══ Supplied data ══

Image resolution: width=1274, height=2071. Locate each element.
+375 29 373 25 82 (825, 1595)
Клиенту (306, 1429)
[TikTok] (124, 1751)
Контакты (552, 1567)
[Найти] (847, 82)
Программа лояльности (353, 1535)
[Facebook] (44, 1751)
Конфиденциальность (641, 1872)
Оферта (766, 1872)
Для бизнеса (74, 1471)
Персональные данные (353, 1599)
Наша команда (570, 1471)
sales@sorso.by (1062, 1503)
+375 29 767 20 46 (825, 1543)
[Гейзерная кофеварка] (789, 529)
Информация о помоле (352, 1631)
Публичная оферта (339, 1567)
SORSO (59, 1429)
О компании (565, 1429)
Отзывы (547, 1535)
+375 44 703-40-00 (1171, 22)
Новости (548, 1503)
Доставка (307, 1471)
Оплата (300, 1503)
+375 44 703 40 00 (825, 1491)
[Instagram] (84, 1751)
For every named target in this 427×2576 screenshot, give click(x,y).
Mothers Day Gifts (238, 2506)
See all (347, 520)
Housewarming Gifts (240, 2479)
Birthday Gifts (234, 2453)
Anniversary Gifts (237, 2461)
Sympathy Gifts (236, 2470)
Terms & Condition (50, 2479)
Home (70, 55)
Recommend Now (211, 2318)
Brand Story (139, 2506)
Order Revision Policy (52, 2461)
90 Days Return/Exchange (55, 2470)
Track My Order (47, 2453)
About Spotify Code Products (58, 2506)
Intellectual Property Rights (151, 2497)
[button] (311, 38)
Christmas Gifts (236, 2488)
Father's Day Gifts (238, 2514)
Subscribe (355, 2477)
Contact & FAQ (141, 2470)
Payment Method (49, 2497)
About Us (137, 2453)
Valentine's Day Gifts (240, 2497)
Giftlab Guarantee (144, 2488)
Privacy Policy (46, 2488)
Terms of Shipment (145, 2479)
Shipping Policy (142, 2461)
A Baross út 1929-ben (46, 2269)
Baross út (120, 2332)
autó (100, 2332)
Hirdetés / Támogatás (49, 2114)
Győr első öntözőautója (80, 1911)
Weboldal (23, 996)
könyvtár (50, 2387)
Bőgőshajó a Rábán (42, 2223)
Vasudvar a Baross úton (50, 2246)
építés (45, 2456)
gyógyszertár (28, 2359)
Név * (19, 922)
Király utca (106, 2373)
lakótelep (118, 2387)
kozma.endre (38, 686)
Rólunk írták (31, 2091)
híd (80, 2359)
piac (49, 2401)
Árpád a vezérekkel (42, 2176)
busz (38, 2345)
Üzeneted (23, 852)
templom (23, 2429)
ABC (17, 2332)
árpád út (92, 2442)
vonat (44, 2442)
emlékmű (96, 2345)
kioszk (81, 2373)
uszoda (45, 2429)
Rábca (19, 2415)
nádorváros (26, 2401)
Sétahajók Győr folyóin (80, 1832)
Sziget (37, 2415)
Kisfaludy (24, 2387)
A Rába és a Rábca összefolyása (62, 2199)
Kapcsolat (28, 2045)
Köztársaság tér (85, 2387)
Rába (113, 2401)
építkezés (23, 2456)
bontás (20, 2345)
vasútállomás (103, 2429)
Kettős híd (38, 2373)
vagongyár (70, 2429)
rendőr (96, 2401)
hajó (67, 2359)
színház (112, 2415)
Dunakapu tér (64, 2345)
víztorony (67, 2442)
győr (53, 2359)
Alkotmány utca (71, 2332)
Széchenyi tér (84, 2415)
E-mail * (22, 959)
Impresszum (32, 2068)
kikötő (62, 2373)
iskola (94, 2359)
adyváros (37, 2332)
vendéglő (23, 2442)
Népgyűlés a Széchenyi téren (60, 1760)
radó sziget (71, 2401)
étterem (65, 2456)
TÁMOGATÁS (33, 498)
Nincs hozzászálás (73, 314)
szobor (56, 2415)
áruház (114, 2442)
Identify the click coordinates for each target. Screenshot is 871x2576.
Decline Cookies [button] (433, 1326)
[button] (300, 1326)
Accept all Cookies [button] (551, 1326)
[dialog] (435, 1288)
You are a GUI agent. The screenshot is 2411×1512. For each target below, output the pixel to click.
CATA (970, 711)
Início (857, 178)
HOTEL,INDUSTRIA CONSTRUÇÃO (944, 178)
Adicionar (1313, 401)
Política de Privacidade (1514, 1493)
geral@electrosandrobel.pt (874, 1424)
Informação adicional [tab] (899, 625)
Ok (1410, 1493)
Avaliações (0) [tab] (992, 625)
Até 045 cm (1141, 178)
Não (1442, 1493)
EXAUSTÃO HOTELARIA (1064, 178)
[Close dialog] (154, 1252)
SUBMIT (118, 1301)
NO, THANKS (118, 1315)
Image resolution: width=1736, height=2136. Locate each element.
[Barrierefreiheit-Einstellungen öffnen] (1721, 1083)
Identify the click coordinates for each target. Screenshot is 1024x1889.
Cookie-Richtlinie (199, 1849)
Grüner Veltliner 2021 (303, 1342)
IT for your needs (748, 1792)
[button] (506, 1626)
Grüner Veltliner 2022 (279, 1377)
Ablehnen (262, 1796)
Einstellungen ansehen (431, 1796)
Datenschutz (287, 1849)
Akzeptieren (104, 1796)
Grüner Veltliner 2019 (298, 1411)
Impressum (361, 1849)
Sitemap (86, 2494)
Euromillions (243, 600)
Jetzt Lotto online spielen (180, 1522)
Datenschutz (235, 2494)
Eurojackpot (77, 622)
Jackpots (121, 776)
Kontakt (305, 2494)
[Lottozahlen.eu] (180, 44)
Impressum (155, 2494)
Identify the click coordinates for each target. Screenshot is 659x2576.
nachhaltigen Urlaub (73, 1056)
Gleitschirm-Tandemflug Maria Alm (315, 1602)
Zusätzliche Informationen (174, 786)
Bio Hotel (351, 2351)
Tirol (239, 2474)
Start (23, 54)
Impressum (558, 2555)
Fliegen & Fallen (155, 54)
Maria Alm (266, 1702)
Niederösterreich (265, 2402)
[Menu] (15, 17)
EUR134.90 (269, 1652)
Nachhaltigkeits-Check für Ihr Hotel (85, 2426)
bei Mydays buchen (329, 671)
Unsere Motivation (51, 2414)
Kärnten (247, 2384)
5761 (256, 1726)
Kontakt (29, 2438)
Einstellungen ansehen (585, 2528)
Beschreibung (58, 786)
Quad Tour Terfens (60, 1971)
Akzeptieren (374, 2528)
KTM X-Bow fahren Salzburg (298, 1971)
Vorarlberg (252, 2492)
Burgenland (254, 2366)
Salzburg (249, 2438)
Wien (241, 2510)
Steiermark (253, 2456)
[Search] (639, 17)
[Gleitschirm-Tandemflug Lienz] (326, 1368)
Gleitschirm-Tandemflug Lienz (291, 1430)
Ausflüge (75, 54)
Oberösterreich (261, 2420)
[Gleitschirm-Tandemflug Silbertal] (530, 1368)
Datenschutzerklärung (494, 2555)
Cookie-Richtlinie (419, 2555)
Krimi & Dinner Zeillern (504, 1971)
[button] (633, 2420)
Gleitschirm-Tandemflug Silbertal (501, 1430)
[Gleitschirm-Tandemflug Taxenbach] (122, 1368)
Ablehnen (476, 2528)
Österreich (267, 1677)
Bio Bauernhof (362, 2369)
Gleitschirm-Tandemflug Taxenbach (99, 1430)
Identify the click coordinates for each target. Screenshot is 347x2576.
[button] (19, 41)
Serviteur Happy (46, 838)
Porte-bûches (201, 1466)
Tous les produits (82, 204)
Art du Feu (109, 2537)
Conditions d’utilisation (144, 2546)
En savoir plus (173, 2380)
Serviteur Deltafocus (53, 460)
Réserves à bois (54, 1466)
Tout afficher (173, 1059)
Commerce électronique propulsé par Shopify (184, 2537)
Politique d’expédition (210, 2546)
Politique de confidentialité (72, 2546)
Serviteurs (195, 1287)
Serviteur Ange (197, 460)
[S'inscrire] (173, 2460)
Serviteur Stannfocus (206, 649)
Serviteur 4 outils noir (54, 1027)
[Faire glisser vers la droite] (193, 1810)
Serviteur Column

═══

→ **Task item**: From the records above, pick out and copy each line holding the word "target".

→ **Answer to the problem**:
For every named target in this 427×2576 screenshot, give click(x,y).
Identify the click coordinates for each target. Screenshot is 871x2576.
You are a GUI agent. The screenshot is 2411×1512. For each target below, output the pixel to click.
Identify the click coordinates for each target. Screenshot is 1024x1889.
Identify the click coordinates for each target. Screenshot is 659x2576.
Identify the click coordinates for each target. Screenshot is 347x2576.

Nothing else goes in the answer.